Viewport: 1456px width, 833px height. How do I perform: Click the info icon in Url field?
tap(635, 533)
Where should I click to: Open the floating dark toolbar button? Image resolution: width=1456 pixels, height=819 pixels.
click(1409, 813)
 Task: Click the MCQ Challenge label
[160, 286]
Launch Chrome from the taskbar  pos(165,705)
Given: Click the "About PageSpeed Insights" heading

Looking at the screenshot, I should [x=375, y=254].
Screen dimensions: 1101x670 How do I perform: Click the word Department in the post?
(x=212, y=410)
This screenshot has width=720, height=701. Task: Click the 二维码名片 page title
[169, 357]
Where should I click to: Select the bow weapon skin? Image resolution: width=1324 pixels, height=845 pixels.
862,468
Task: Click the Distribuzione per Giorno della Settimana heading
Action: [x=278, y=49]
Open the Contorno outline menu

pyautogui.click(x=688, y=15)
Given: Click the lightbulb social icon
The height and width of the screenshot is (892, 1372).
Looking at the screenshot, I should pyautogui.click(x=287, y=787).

****

**Problem statement**
Could you render the records as a Markdown table with the columns Row and Line, starting at the line containing "Open the Contorno outline menu" and running through the last line of the records, both ends included? Number each row, and leave out blank lines.

**Result**
| Row | Line |
|---|---|
| 1 | Open the Contorno outline menu |
| 2 | pyautogui.click(x=688, y=15) |
| 3 | Given: Click the lightbulb social icon |
| 4 | The height and width of the screenshot is (892, 1372). |
| 5 | Looking at the screenshot, I should pyautogui.click(x=287, y=787). |